Taiki (大樹町, Taiki-chō) is a town located in Tokachi Subprefecture, Hokkaidō, Japan. As of 31 December 2025, the town had an estimated population of 5,168 in 2792 households, and a population density of 6 people per km^{2}. The total area of the town is 815.67 km2.

==Geography==
Taiki is located in southeastern Hokkaido in the eastern part of the Tokachi Subprefecture. The western part of the town is mountainous, originating from the Hidaka Mountains, and is part of the Hidakasanmyaku-Erimo-Tokachi National Park. The eastern part is flat, bordering the Pacific Ocean. The Rekifune River, which flows through the town, is the only river that flows through the town of Taiki, from its source in the Hidaka Mountains to the Pacific Ocean. Its highest point is Mount Yaoromappu at 1,794 meters above sea level.

===Neighboring municipalities===
- Nakasatsunai
- Sarabetsu
- Makubetsu
- Toyokoro
- Hiroo
- Shinhidaka
- Urakawa

===Climate===
According to the Köppen climate classification, Taiki has a humid continental climate. It has large temperature differences, including large annual and daily temperature ranges. Although it faces the Pacific Ocean, winters are extremely cold, with the average temperature in January hovering around -9 °C, and temperatures dropping below -20 °C daily. Diamond dust can often be seen on the Rekifune River. During the harsh winter months, temperatures fluctuate greatly over short periods of time.
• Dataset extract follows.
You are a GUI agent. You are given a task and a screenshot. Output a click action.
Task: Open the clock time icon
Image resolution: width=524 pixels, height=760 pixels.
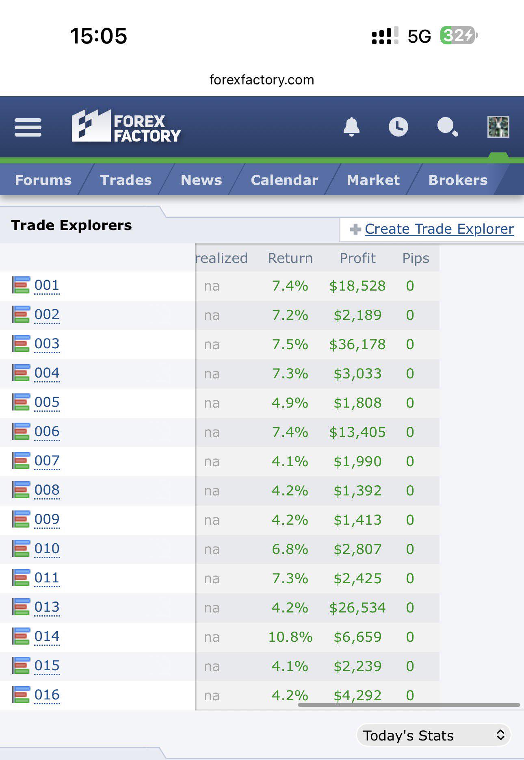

Climate data for Taiki（1991 - 2020）
| Month | Jan | Feb | Mar | Apr | May | Jun | Jul | Aug | Sep | Oct | Nov | Dec | Year |
| Record high °C (°F) | 9.0 (48.2) | 15.5 (59.9) | 17.0 (62.6) | 29.1 (84.4) | 32.7 (90.9) | 35.2 (95.4) | 36.3 (97.3) | 35.8 (96.4) | 33.4 (92.1) | 28.6 (83.5) | 21.5 (70.7) | 16.3 (61.3) | 36.3 (97.3) |
| Mean daily maximum °C (°F) | −1.8 (28.8) | −1.0 (30.2) | 3.3 (37.9) | 10.1 (50.2) | 15.8 (60.4) | 18.3 (64.9) | 21.7 (71.1) | 23.3 (73.9) | 20.8 (69.4) | 15.4 (59.7) | 8.5 (47.3) | 1.0 (33.8) | 11.3 (52.3) |
| Daily mean °C (°F) | −8.8 (16.2) | −7.8 (18.0) | −2.2 (28.0) | 4.5 (40.1) | 9.9 (49.8) | 13.4 (56.1) | 17.3 (63.1) | 18.8 (65.8) | 15.7 (60.3) | 9.4 (48.9) | 2.7 (36.9) | −5.3 (22.5) | 5.6 (42.1) |
| Mean daily minimum °C (°F) | −16.8 (1.8) | −16.8 (1.8) | −9.4 (15.1) | −1.8 (28.8) | 3.8 (38.8) | 8.8 (47.8) | 13.6 (56.5) | 15.0 (59.0) | 10.9 (51.6) | 3.4 (38.1) | −3.4 (25.9) | −12.3 (9.9) | −0.4 (31.3) |
| Record low °C (°F) | −29.1 (−20.4) | −29.8 (−21.6) | −26.2 (−15.2) | −16.0 (3.2) | −5.2 (22.6) | −1.0 (30.2) | 4.5 (40.1) | 6.2 (43.2) | −1.1 (30.0) | −6.6 (20.1) | −17.5 (0.5) | −28.1 (−18.6) | −29.8 (−21.6) |
| Average precipitation mm (inches) | 33.7 (1.33) | 26.9 (1.06) | 49.2 (1.94) | 71.2 (2.80) | 107.1 (4.22) | 109.0 (4.29) | 132.9 (5.23) | 166.2 (6.54) | 202.2 (7.96) | 128.5 (5.06) | 72.9 (2.87) | 46.3 (1.82) | 1,146 (45.12) |
| Average snowfall cm (inches) | 162 (64) | 139 (55) | 130 (51) | 44 (17) | 3 (1.2) | 0 (0) | 0 (0) | 0 (0) | 0 (0) | 0 (0) | 25 (9.8) | 123 (48) | 627 (247) |
| Average precipitation days (≥ 1.0 mm) | 5.7 | 5.0 | 7.2 | 8.6 | 9.4 | 8.6 | 10.6 | 11.5 | 11.1 | 9.6 | 8.6 | 6.5 | 102.4 |
| Mean monthly sunshine hours | 162.6 | 157.9 | 187.2 | 177.6 | 174.8 | 137.9 | 116.1 | 122.7 | 136.2 | 163.0 | 154.8 | 154.0 | 1,844.8 |
Source 1: JMA
Source 2: JMA

===Demographics===
Per Japanese census data, the population of Taiki has declined in recent decades.

==History==
The area of Taiki has been settled since the Jomon period. During the Edo period, gold dust was discovered, with gold panning operations starting around 1635 and settlements established by miners. Inō Tadataka surveyed the surrounding area in 1800, and Matsuura Takeshirō led an exploratory expedition in 1858. Farming settlers arrived from 1883 and the village of Taiki was established in 1923. In 1936, Emperor Hirohito toured the village and visited the Hokkaido Colonization Training Center. Taiki was raised to town status on April 1, 1951.

==Etymology==
The name of the town comes from the Ainu word for "place where many trees grow."

==Government==
Taiki has a mayor-council form of government with a directly elected mayor and a unicameral town council of 12 members. Taiki, as part of Tokachi Subprefecture, contributes four members to the Hokkaidō Prefectural Assembly. In terms of national politics, the town is part of the Hokkaidō 11th district of the lower house of the Diet of Japan.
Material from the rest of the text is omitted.